__WHAT YOU NEED TO DO__.
Identify every line in the material below that includes the string "pixels", and copy each of those lines in full.

━━ DATA SECTION

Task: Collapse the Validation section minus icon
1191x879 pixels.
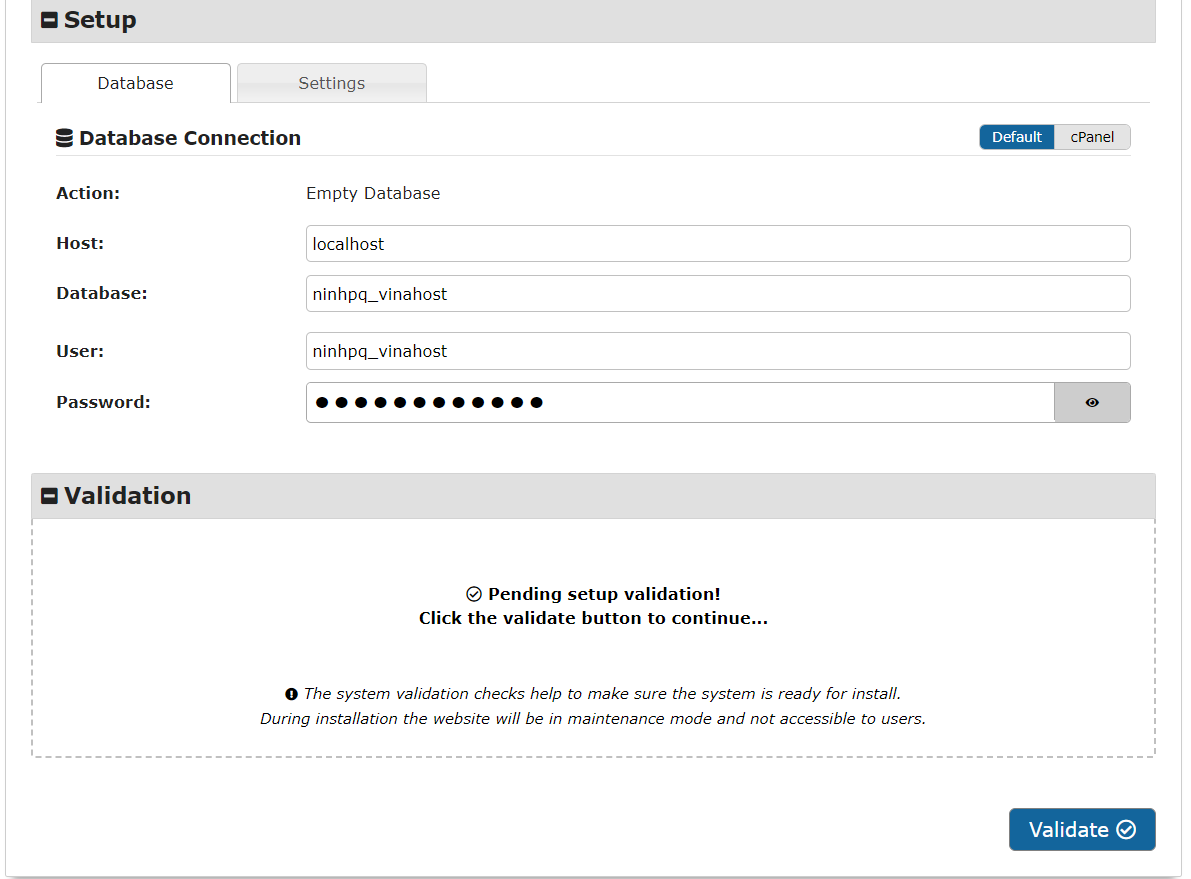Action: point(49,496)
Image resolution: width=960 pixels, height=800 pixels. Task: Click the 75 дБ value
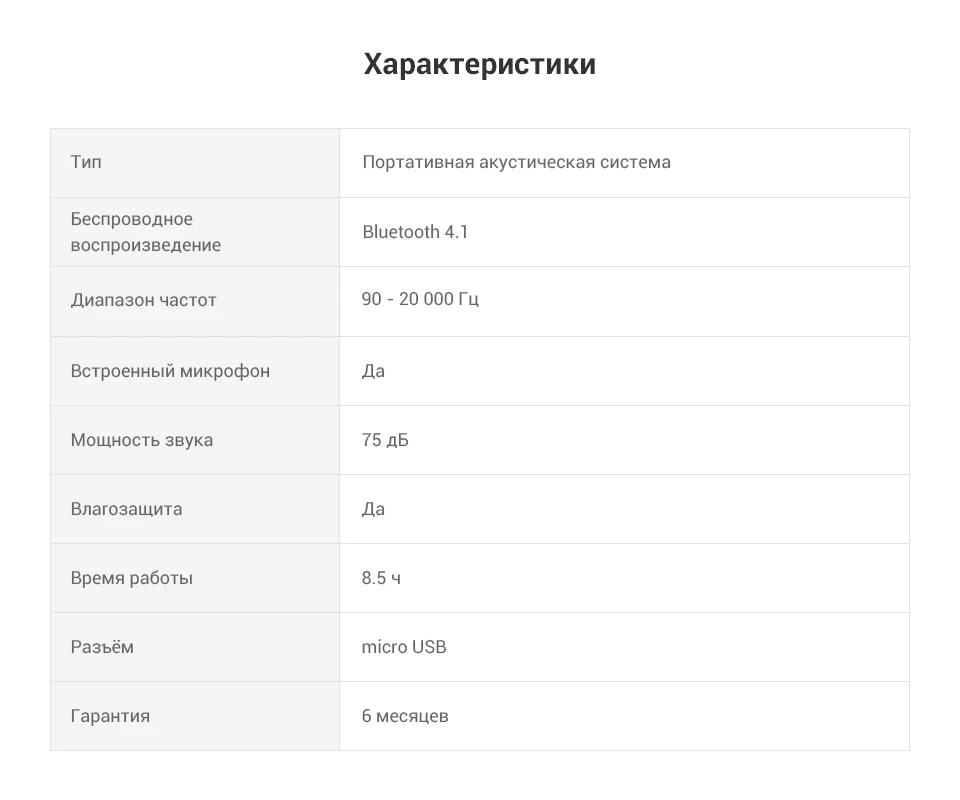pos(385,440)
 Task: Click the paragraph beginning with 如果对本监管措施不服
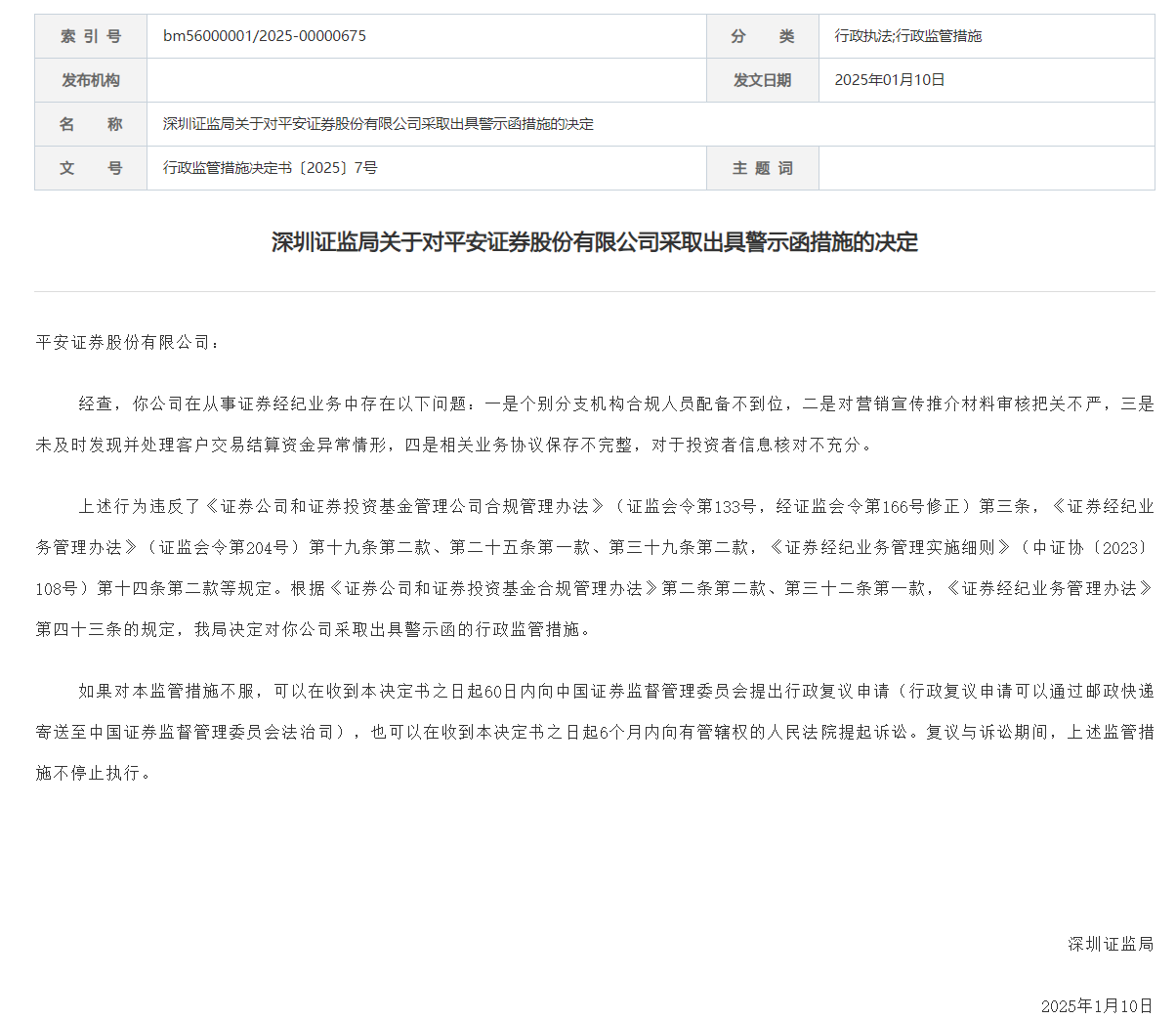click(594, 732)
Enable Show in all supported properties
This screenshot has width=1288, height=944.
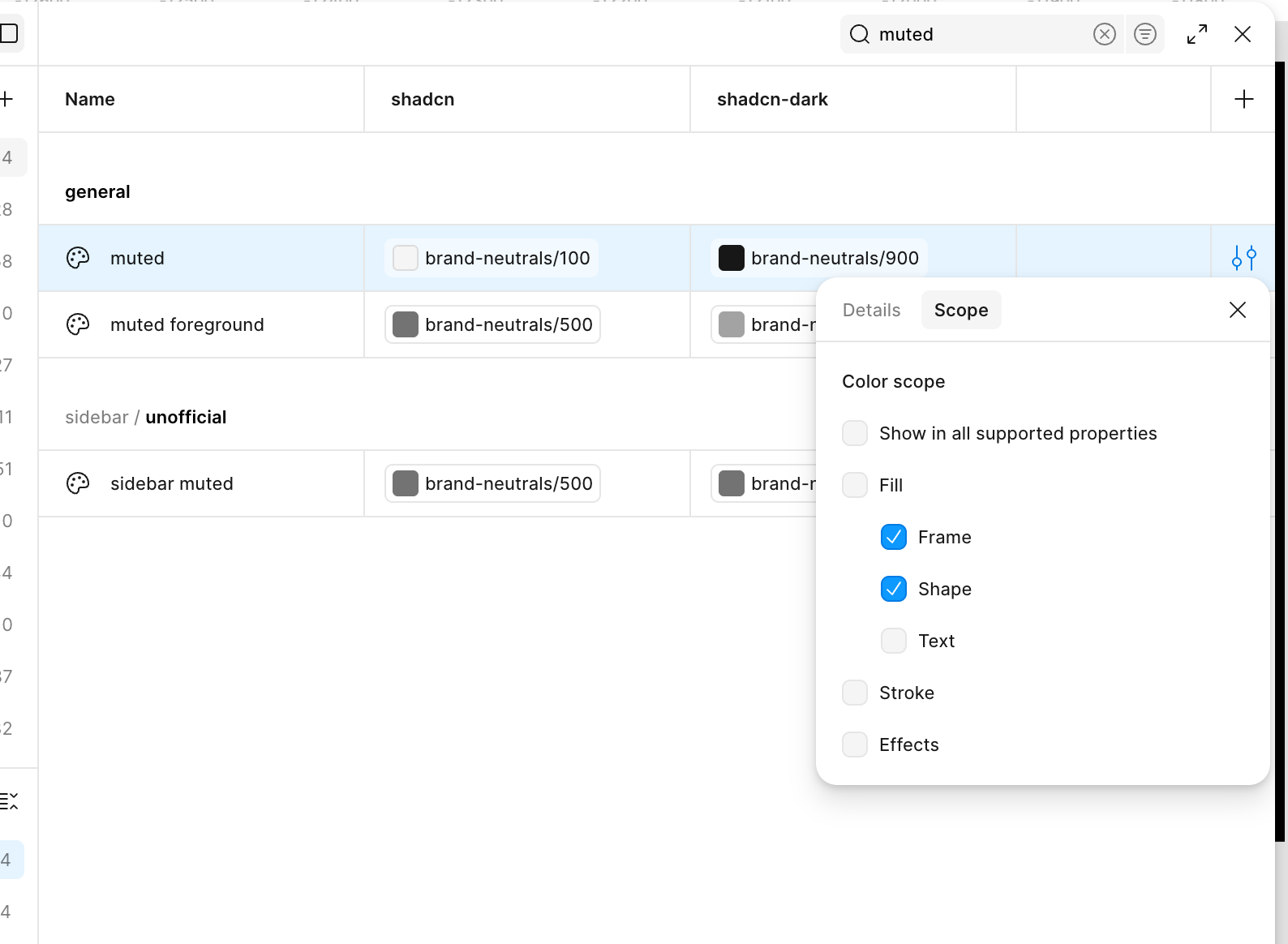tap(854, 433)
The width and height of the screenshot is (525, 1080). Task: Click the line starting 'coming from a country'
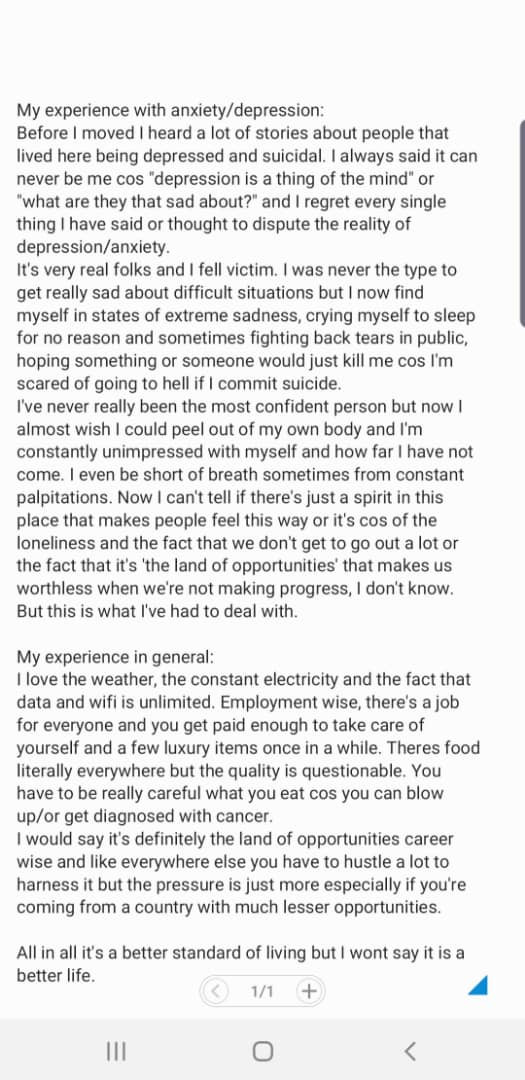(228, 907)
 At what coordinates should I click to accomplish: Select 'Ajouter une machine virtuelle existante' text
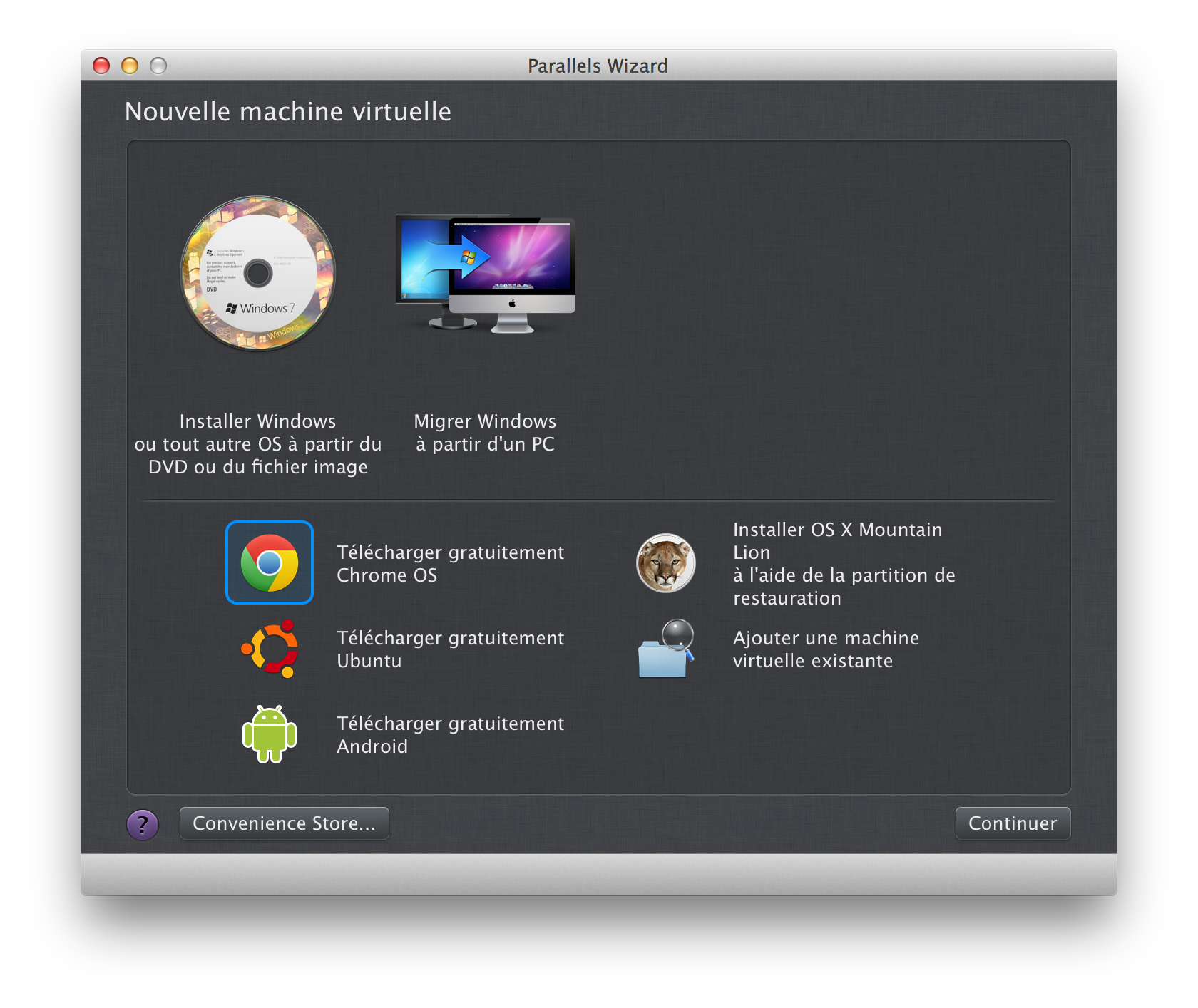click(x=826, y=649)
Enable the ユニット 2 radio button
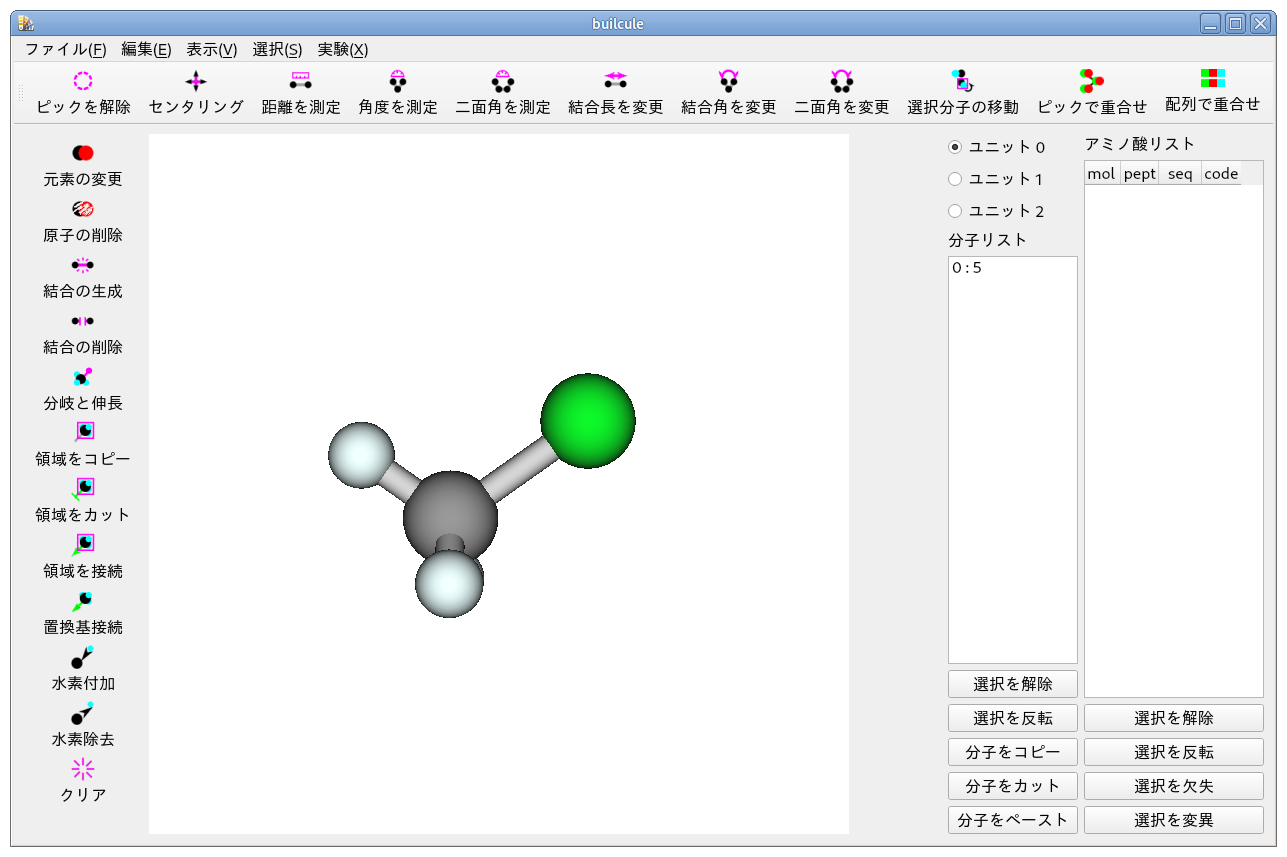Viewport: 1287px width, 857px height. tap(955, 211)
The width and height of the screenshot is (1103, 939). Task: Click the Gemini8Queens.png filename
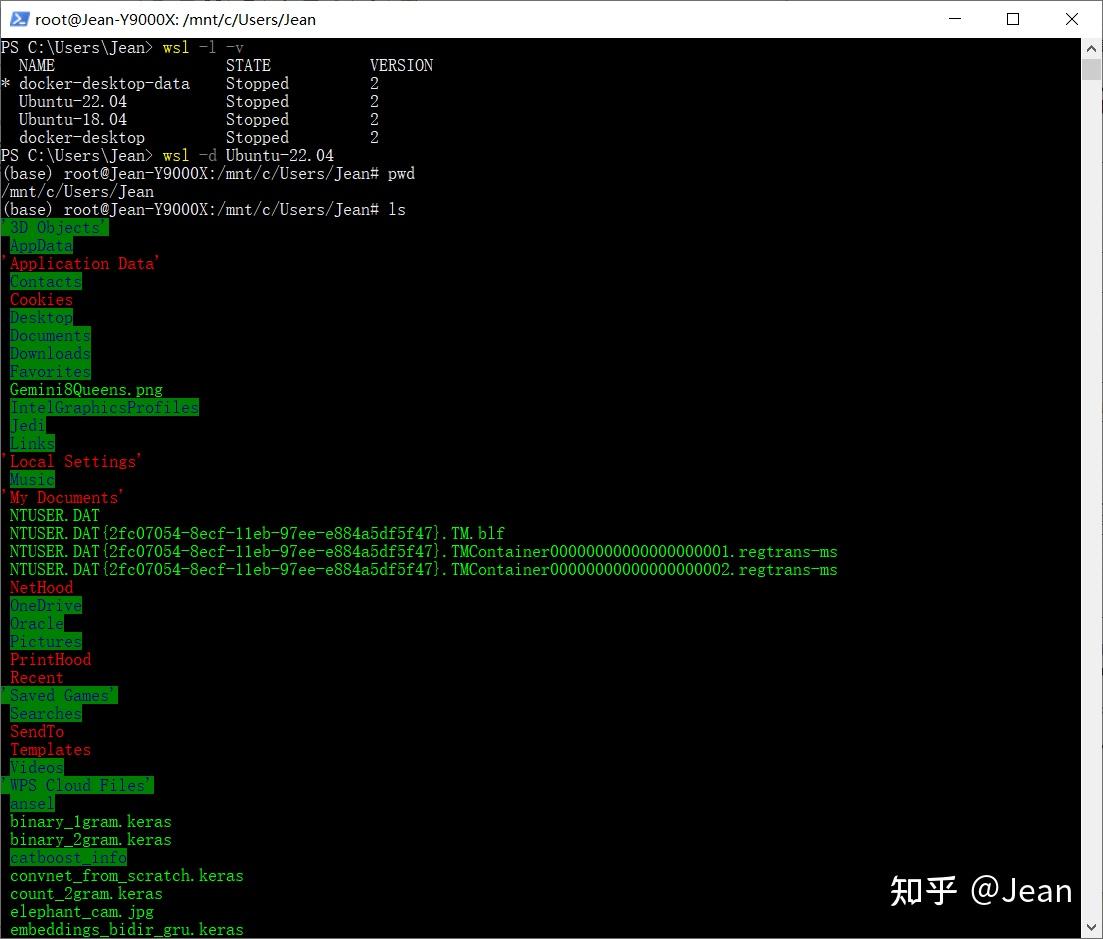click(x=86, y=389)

━━━━

__ANSWER TO THIS EXERCISE__.
1191x879 pixels.
Image resolution: width=960 pixels, height=800 pixels. Task: Click the 75 дБ value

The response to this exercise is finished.